The British Health and Safety Executive (HSE) has published a report covering
data from an annual series of surveys on psychosocial working conditions which
began in 2004. These surveys were set up to monitor changes in the psychosocial
working conditions of Demand, Control, Managerial Support, Peer Support, Role,
Relationships and Change in British workplaces. These are the working
conditions which HSE is aiming to improve amongst British workers by means of
employers implementing its Management Standards approach to tackling
work-related stress, launched in November 2004. Although HSE has been actively
promoting the use of the Management Standards since this launch, a sustained
period of encouragement towards uptake began in mid 2006 and focused on target
industries with the highest rates of work stress-related ill-health and
absence. These target groups, defined using the Standard Industrial
Classification (SIC) system, are Financial Intermediation (SIC Section J);
Public Administration & Defence (SIC Section L); Education (SIC Section M); and
Health & Social work (SIC Section N).


The survey results from 2004 to 2007 indicate no significant changes across the
board in psychosocial working conditions. However, there is a suggestion that
in the past 12 months, during which HSE has divested substantial resource into
promoting the use of the Management Standards, working conditions are beginning
to improve. The only statistically significant increase between 2006 and 2007
was in Role, but with the exception of Relationships each scale increased
non-significantly. Survey results indicate a significant fall between 2004 and
2007 in the proportion of British employees reporting their jobs as very or
extremely stressful, despite a non-significant increase over the last 12
months. Overall results indicated no significant change between 2004 and 2007
in the proportion of employees who reported initiatives on stress at work, or
in the proportion who reported discussing stress with their line manager in the
previous 12 months. In both cases around a third of employees reported these.
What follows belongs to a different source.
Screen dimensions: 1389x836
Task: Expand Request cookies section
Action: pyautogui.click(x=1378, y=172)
Psychosocial working conditions for British employees have not generally
significantly changed between 2004 and 2007. However, there is some suggestion
of an improvement beginning to happen. In particular there was a significant
improvement in Role scores between 2006 and 2007. Further, as stated in the
corresponding report last year, the main effects of the Management Standards
for work-related stress should not be expected to emerge until 2007-2008.
Results from this year's survey are consistent with this view as we are
beginning to see improvements but at this stage these remain non-significant.
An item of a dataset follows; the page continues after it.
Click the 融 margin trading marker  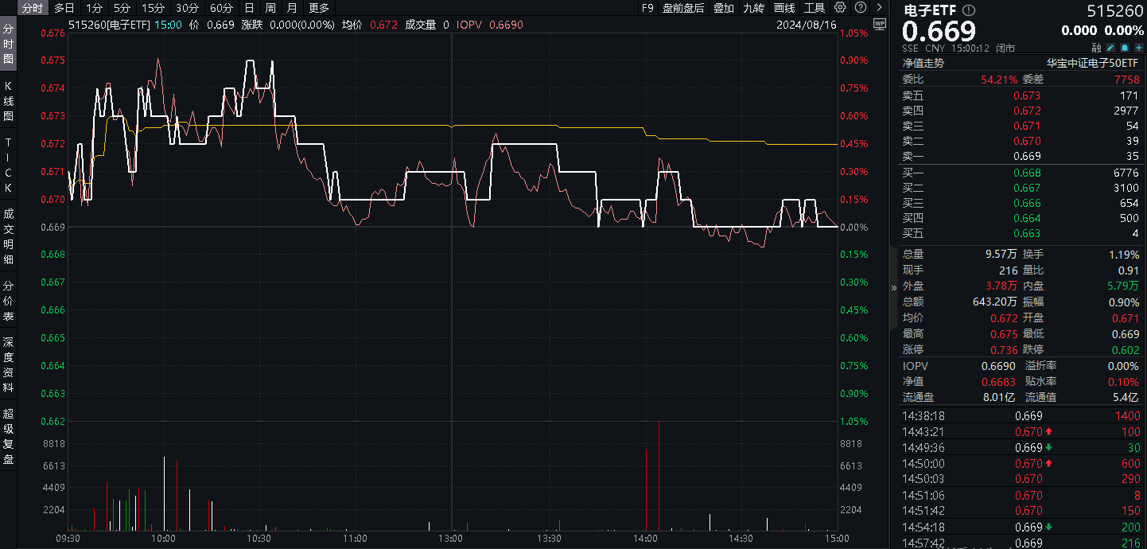1096,48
It is predicted that the continuing promotion of the Management Standards
should result in significantly improved psychosocial working conditions by
2008. Both job stressfulness and stress-related ill health (which is measured
elsewhere in HSE, 2007) are already showing signs of a decreasing trend and it
is expected that improvements in working conditions will contribute to a
sharper downturn in these measures. However it is unlikely that the fall in
these measures seen to date is directly related to the Management Standards.
Continued collection and analyses of data on these underlying trends among
British employees will in combination with other evidence enable better
understanding of the possible effects of HSE's Management Standards in Britain.